→ **Exercise requirements**:
Turn the listing below into a Markdown table with the columns "Row" and "Line", giving each line its row number and skipping any blank lines. Leave the pictures out of the answer.

(Item position listing)
________________

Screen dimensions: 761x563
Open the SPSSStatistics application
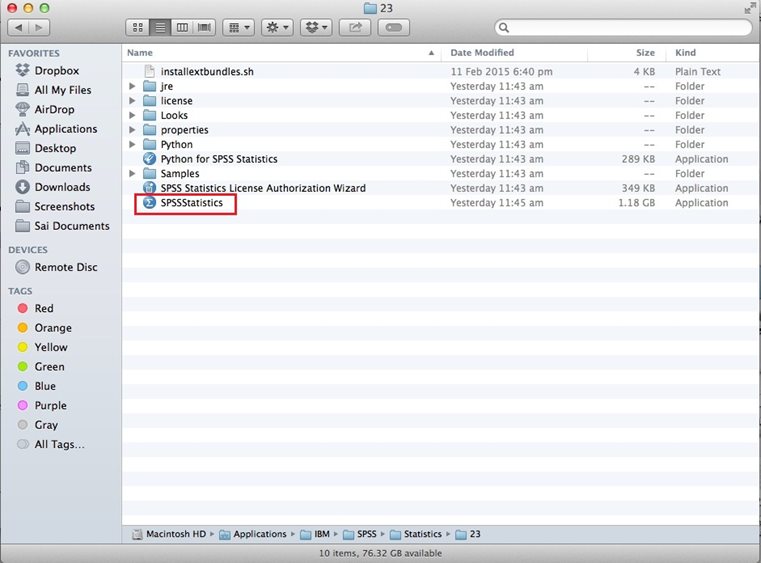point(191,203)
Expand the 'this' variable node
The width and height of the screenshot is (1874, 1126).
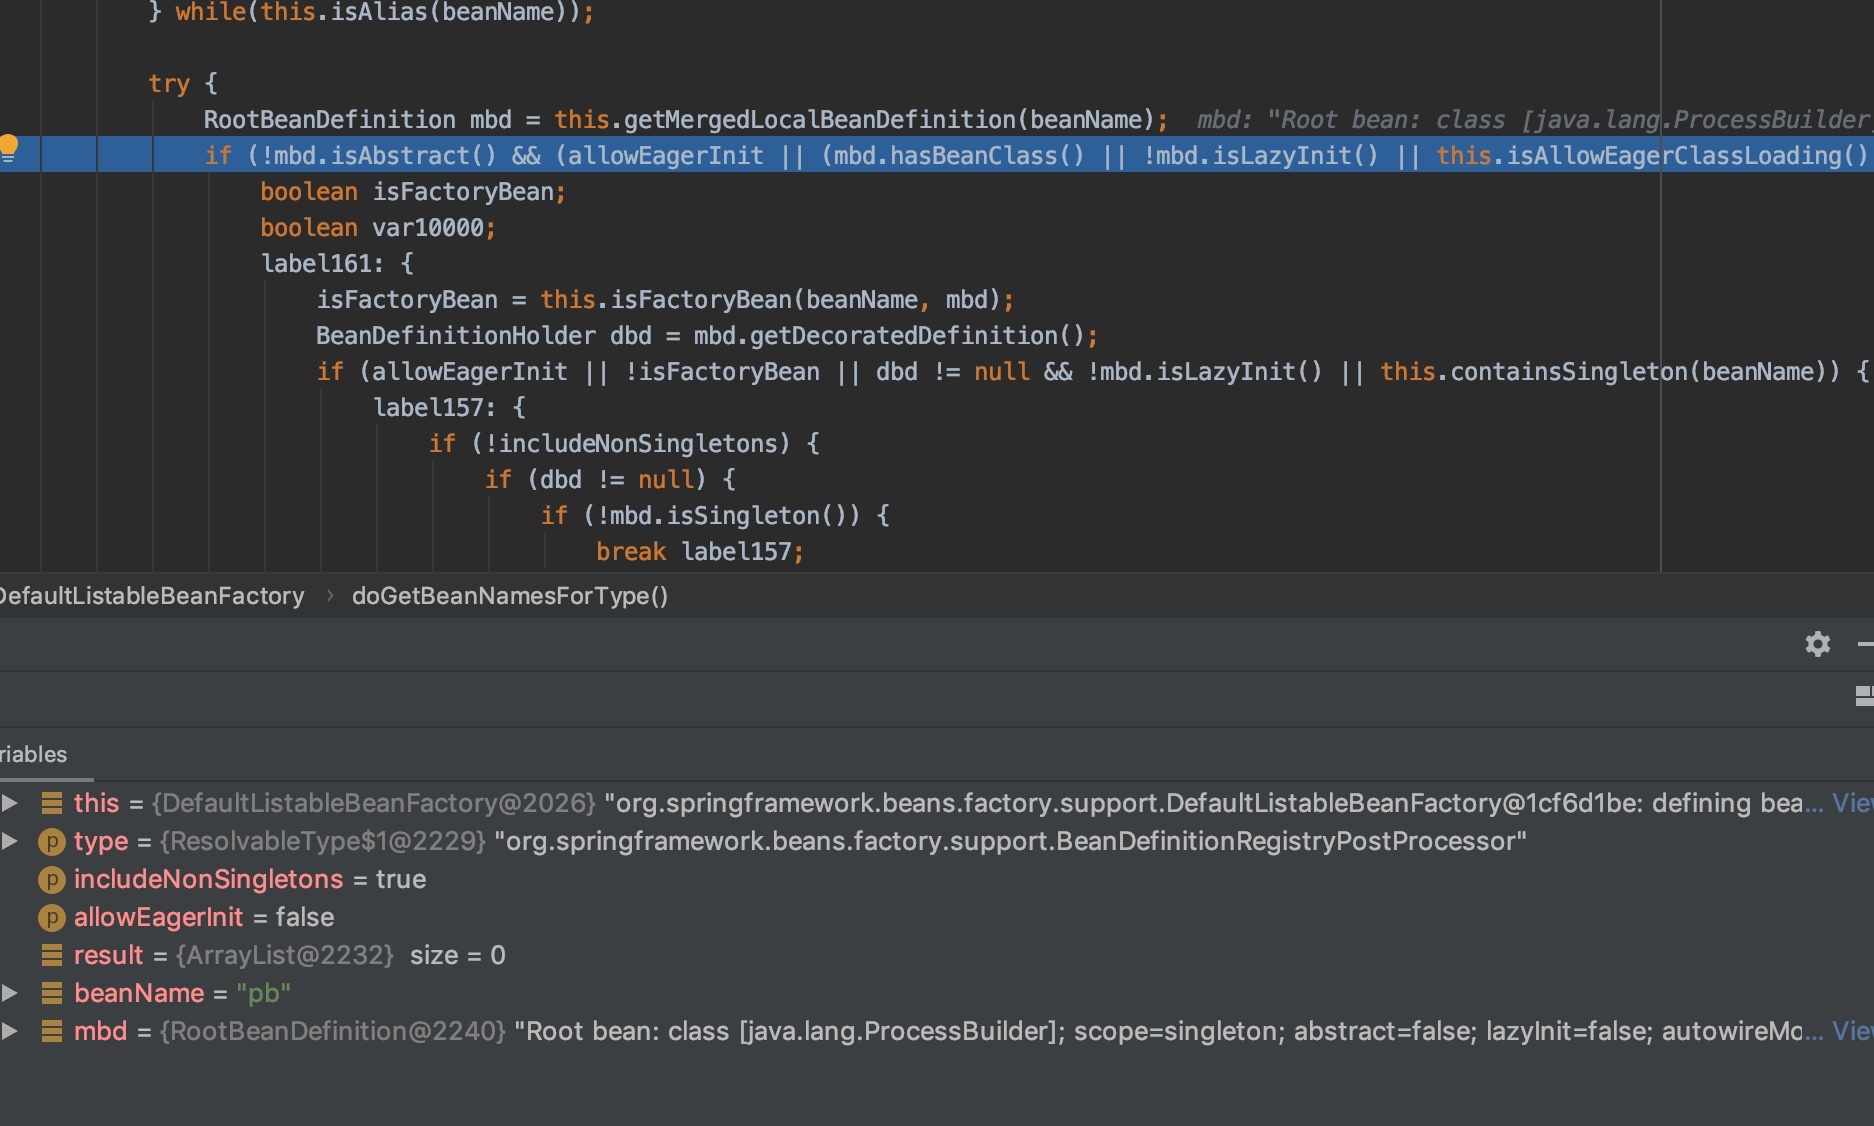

________________

→ **Solution to the problem**:
| Row | Line |
|---|---|
| 1 | Screen dimensions: 761x563 |
| 2 | Open the SPSSStatistics application |
| 3 | point(191,203) |
| 4 | Expand the 'this' variable node |
| 5 | The width and height of the screenshot is (1874, 1126). |